Konuya dair bir açıklama yapan OPCW Müdürü Fernando Arias, Esed rejiminin Suriye’deki yeni kimyasal silah saldırılarının sorumlularının belirlenmesi için oluşturulan ekibin ülkeye girişini engellediğini söyledi.
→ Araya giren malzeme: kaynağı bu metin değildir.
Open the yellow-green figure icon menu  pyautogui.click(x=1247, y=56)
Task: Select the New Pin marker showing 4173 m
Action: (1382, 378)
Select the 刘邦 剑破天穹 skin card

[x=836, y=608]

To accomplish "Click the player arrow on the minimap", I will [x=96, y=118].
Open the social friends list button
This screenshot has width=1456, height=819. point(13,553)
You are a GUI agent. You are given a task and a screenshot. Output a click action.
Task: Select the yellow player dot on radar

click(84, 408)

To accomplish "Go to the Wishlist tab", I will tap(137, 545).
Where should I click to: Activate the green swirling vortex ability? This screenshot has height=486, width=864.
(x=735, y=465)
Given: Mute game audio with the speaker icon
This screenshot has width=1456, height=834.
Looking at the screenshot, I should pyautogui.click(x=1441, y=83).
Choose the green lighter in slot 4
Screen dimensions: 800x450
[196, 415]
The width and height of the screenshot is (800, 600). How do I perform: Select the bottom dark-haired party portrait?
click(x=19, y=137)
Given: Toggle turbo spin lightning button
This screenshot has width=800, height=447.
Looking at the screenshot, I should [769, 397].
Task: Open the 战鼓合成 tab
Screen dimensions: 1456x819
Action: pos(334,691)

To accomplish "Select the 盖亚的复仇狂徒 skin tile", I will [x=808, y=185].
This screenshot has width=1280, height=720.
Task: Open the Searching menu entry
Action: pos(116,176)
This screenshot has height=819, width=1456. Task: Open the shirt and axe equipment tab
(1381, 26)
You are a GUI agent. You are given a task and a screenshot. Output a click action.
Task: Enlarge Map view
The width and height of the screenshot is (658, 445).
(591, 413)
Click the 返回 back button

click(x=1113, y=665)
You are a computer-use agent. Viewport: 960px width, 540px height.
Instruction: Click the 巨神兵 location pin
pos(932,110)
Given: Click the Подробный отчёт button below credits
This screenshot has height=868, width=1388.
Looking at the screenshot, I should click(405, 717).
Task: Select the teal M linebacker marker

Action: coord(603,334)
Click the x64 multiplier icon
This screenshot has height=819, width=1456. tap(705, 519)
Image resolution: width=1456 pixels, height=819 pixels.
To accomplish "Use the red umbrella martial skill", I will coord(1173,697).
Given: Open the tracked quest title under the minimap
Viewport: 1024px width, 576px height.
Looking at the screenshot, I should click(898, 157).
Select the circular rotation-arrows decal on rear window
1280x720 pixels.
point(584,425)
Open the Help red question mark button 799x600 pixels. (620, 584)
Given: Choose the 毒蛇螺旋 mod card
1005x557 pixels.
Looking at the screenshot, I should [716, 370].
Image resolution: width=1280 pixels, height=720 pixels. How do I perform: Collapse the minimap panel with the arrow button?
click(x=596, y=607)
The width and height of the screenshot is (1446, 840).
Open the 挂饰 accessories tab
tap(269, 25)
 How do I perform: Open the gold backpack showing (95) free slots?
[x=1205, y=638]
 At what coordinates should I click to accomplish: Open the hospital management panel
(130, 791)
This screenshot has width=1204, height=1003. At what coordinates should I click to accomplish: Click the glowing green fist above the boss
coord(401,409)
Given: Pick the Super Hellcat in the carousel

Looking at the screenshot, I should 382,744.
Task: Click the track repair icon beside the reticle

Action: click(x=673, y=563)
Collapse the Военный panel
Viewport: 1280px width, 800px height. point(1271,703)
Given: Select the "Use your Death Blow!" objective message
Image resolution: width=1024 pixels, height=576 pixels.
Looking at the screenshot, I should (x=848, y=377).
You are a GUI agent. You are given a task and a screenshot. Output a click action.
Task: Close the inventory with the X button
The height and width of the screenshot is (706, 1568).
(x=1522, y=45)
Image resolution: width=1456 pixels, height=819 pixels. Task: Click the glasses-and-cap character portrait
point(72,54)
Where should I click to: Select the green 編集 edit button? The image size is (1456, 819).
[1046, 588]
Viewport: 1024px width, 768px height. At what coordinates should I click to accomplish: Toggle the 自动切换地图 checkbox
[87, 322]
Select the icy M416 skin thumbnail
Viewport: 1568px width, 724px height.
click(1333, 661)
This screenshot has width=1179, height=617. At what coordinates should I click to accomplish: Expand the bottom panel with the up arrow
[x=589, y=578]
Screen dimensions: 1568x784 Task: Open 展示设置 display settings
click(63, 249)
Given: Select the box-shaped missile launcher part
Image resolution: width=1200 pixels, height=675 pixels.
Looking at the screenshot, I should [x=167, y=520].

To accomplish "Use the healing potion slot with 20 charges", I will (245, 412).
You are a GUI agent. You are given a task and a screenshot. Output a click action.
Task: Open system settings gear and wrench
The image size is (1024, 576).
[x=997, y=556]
Rejimin Dışişleri Bakanı Yardımcısı Faysal Mikdad’ın OPCW’ye, soruşturma ekibine vize verilmediğini bildirdiğini aktardı.
Arias, açıklamasında, “OPCW’ye, Esed rejimi tarafından biri 9 Mayıs ve 14 Mayıs 2019 tarihlerinde, soruşturma ekibinin Suriye’ye girişine izin verilmediğine dair iki mektup gönderildi” ifadelerini kullandı.
Birleşmiş Milletler (BM) ve OPCW tarafından daha önce oluşturulan Ortak Soruşturma Komitesi (JİM), yaptığı soruşturmalar sonucunda Esed rejiminin Suriye’de sivilleri hedef alarak 20 kez sinir gazı olarak bilinen kimyasal Sarin gazı ve Klor gazı yüklü varil bombalarıyla saldırı gerçekleştirdiğini açıklamıştı.
Rusya’nın, Aralık 2017’de OPCW-BM ortak komitesinin görev süresinin uzatılmasını veto etmesi üzerine OPCW tarafından yeni bir soruşturma komitesi kurulmuştu. BM Güvenlik Konseyi (BMGK) üyeleri, geçtiğimiz yıl, yeni komite için kabul oyu kullanırken, Esed rejimi ve Moskova yönetimi, komitenin kurulması kararını kabul etmemişti.
BM tarafından desteklenen ve 193 ülkenin üye olduğu OPCW, Hollanda’nın Lahey kenti merkezli olarak, dünyadaki kimyasal silahların yok edilmesi amacıyla çalışmalarını sürdürüyor.
Esed rejimi tarafından en büyüğü 2012 yılınıın Ağustos ayında, başkent Şam’ın Doğu Guta bölgesinde olmak üzere düzenlenen çok sayıda kimyasal saldırı sonucunda binlerce sivil yaşamını yitirmişti.
Suriye Muhalif ve Devrimci Güçler Ulusal Komitesi (SMDK), birçok kez yaptığı açıklamalarda, Suriye’deki kimyasal saldırılardan sorumlu olanların adil bir şekilde yargılanması için Uluslararası Ceza Mahkemesi’ne (UCM) çıkarılmasını talep etmişti.